- Digital cover

EP by NCT Wish
- Released: September 24, 2024
- Genre: K-pop
- Length: 21:14
- Language: Korean
- Label: SM; Kakao;

NCT Wish chronology
| Songbird (2024) | Steady (2024) | Wishful (2024) |

NCT chronology
| The Highest (2024) | Steady (2024) | Dreamscape (2024) |

Singles from Steady
- "Dunk Shot" Released: September 9, 2024; "Steady" Released: September 24, 2024;

Music videos
- "Dunk Shot" on YouTube "3 Minutes" on YouTube "Steady" on YouTube

= Steady (EP) =

Steady is the first Korean extended play and first overall by Japanese boy group NCT Wish, the Japanese-based unit of boy group NCT. It was released on September 24, 2024, through SM Entertainment and Kakao Entertainment. The EP comprises seven tracks, including two singles; "Dunk Shot" and the title track of the same name.

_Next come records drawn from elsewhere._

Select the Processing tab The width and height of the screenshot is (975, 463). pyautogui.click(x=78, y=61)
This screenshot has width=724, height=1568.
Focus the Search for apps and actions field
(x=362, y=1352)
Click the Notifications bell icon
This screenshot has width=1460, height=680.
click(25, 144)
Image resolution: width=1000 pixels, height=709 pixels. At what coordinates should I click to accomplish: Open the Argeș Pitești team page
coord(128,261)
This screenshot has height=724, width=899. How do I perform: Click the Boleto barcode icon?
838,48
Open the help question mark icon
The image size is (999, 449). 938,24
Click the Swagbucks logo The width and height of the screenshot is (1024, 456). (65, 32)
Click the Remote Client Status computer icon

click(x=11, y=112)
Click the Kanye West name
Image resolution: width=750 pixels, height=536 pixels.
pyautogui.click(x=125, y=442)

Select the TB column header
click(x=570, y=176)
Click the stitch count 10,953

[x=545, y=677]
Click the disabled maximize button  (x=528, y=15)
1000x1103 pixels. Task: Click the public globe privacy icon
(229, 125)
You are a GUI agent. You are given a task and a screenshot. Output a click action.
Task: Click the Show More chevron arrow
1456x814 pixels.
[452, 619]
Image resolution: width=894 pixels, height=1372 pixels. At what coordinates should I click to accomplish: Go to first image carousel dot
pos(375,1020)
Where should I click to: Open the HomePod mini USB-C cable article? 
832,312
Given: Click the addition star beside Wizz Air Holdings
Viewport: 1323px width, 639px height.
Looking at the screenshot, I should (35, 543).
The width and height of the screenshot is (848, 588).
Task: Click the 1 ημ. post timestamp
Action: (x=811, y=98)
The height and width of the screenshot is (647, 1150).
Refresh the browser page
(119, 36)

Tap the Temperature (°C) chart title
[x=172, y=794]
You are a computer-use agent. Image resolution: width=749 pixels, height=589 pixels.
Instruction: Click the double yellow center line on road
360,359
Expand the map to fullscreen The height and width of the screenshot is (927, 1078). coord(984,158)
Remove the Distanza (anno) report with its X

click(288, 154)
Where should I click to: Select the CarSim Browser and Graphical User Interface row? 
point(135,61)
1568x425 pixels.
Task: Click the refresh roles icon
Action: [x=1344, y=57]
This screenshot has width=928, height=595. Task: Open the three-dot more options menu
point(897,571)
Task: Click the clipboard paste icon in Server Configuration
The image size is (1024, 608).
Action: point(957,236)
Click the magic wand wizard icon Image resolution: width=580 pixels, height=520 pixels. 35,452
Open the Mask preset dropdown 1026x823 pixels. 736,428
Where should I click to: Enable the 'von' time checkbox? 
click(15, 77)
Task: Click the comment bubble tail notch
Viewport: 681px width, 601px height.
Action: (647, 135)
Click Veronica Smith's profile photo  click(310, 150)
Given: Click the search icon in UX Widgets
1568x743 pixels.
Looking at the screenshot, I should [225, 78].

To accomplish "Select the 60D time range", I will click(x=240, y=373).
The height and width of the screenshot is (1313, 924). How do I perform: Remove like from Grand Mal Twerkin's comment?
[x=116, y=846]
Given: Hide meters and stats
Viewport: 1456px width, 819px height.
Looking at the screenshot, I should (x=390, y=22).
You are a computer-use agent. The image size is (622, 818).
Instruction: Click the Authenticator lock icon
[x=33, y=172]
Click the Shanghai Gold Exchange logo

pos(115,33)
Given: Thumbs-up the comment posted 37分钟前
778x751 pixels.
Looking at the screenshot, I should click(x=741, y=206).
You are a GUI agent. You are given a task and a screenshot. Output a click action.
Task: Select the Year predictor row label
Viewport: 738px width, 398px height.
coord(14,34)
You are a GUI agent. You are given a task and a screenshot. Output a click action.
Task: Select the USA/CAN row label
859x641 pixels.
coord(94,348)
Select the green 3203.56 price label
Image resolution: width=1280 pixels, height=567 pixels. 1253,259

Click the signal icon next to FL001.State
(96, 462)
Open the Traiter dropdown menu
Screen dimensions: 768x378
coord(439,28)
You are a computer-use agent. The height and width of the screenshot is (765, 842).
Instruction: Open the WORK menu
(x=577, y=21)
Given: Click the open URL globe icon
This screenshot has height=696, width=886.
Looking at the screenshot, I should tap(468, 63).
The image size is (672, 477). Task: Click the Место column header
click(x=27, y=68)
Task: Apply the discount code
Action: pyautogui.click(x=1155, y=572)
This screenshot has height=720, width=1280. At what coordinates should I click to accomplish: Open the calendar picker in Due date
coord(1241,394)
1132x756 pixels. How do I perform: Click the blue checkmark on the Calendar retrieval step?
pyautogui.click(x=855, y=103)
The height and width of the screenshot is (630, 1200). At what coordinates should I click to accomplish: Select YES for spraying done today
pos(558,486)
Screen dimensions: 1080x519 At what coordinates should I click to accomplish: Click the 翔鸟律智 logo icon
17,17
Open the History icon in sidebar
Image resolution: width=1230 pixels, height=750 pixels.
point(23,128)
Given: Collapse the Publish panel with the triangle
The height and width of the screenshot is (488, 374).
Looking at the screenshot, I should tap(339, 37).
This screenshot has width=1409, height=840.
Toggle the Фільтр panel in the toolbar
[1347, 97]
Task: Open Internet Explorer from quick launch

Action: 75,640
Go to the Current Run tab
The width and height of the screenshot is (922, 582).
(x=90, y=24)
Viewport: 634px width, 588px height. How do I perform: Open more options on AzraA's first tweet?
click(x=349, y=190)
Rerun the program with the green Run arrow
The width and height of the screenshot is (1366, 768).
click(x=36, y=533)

==Background and release==
On August 27, 2024, SM Entertainment confirmed that NCT Wish will release new music at the end of September and are in the final stages of preparations. On September 2, the EP Steady was announced to be released on September 24, which will contain seven tracks, including the Korean version of their 2023 single "Hands Up". The album release will also be preceded by the lead single "Dunk Shot" on September 9. A music video for the track "3 Minutes" was released on September 16. The album was released on September 24, concurrently with the second single and title track "Steady".

==Promotion==
In the lead up to the album's release, the group performed "Dunk Shot" on three South Korean music programs: Mnet's M Countdown on September 12, KBS's Music Bank on September 13, and MBC's Show! Music Core on September 14. Upon release, the group held a media showcase at Blue Square Mastercard Hall in Yongsan District, Seoul.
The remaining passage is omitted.